Divalproex sodium, which also goes by the brand names Depakote and Depakote-ER, is used to treat several different seizure disorders, as well as bipolar disorder and migraines. It should not be used by anyone with an allergy to the drug, with liver disease, a urea cycle disorders, or a genetic mitochondrial disorder.
About the Recall:
The recall affects 96,876 bottles distributed throughout the United States. The recall was announced after traces of metronidazole powder were found in one of the bottles, according to a report from the US Food and Drug Administration (FDA) on January 28th, 2018.
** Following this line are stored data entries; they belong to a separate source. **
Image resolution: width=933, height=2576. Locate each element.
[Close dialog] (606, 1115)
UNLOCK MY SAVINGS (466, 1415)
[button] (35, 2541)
It is a Class II recall, the most common type of recall, which the FDA categorizes as a "situation in which use of or exposure to a violative product may cause temporary or medically reversible adverse health consequences or where the probability of serious health consequences is remote".
Unichem has taken steps to notify its distributors and customers and is arranging the return of all affected products. To date, no reports of adverse events have been received by Unichem.
Affected Products:
Divalproex Sodium DR tablets 500mg, 100's pack
Lot number: ZDPH17040 (Expires 04/30/20)
National Drug Code Number: 29300-140-01
Distribution Date: June - July 2017
Despite the recall, it is important that patients avoid stopping taking their prescription medication without consulting first with their healthcare provider. If you experience any symptoms or problems that may be related to taking contaminated medication, contact a physician or medical professional immediately. Any adverse events associated with medication should be reported to the FDA MedWatch Adverse Event Reporting.